À Madagascar, des Français privés de vote aux élections européennes

À Madagascar, des Français privés de vote aux élections européennes

Nos compatriotes de Madagascar viennent de nous signaler une véritable « non-assistance à électeur en danger ». Inscrits sur les listes consulaires et résidents dans les régions de Fianarantsoa et de Tuléar, ils vont devoir parcourir plus de 11 heures aller-retour par route pour les premiers et quasi 24 heures pour les seconds pour … déposer leur bulletin dans l’urne des élections européennes.

Pas de bureaux de vote pour le scrutin européen ! 
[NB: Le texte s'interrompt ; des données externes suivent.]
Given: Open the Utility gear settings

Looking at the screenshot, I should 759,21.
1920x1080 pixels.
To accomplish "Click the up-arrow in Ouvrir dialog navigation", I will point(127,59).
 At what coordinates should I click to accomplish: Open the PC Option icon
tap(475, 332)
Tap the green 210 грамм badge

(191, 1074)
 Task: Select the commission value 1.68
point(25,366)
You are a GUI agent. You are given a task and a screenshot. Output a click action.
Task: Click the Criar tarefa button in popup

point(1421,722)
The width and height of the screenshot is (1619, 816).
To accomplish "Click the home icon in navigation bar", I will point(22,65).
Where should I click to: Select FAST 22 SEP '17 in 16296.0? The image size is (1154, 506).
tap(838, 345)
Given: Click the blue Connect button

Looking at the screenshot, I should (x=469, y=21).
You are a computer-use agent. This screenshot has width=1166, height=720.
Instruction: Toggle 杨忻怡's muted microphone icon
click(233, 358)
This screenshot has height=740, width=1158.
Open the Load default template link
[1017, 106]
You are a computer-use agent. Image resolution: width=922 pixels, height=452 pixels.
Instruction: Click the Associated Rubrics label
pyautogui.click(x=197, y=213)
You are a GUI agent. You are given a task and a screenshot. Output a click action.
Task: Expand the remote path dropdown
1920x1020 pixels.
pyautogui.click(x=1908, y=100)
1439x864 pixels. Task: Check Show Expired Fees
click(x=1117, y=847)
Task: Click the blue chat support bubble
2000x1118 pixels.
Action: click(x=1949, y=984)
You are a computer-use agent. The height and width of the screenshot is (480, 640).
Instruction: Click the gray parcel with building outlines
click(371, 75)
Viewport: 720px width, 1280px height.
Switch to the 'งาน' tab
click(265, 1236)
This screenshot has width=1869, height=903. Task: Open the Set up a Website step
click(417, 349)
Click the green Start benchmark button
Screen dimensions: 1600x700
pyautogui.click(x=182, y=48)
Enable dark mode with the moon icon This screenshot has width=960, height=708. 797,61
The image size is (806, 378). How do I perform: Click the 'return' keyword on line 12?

« Nous sommes privés de notre droit de vote », nous ont écrit les Français habitants ces deux provinces malgaches dans un message reçu à la rédaction Lesfrancais.press. 

Consulat
©LFP

Nos ressortissants sur place ne comprennent pas que les autorités françaises aient ainsi décidé de ne pas prévoir de bureaux de votes à proximité raisonnable de leurs domiciles. Lors des derniers scrutins, législatifs et présidentiels, cela avait pourtant été possible. Rappelons que Fianarantsoa est tout de même la cinquième plus grande ville de Madagascar, et que Tuléar est la plus importante agglomération du Sud de l’île. 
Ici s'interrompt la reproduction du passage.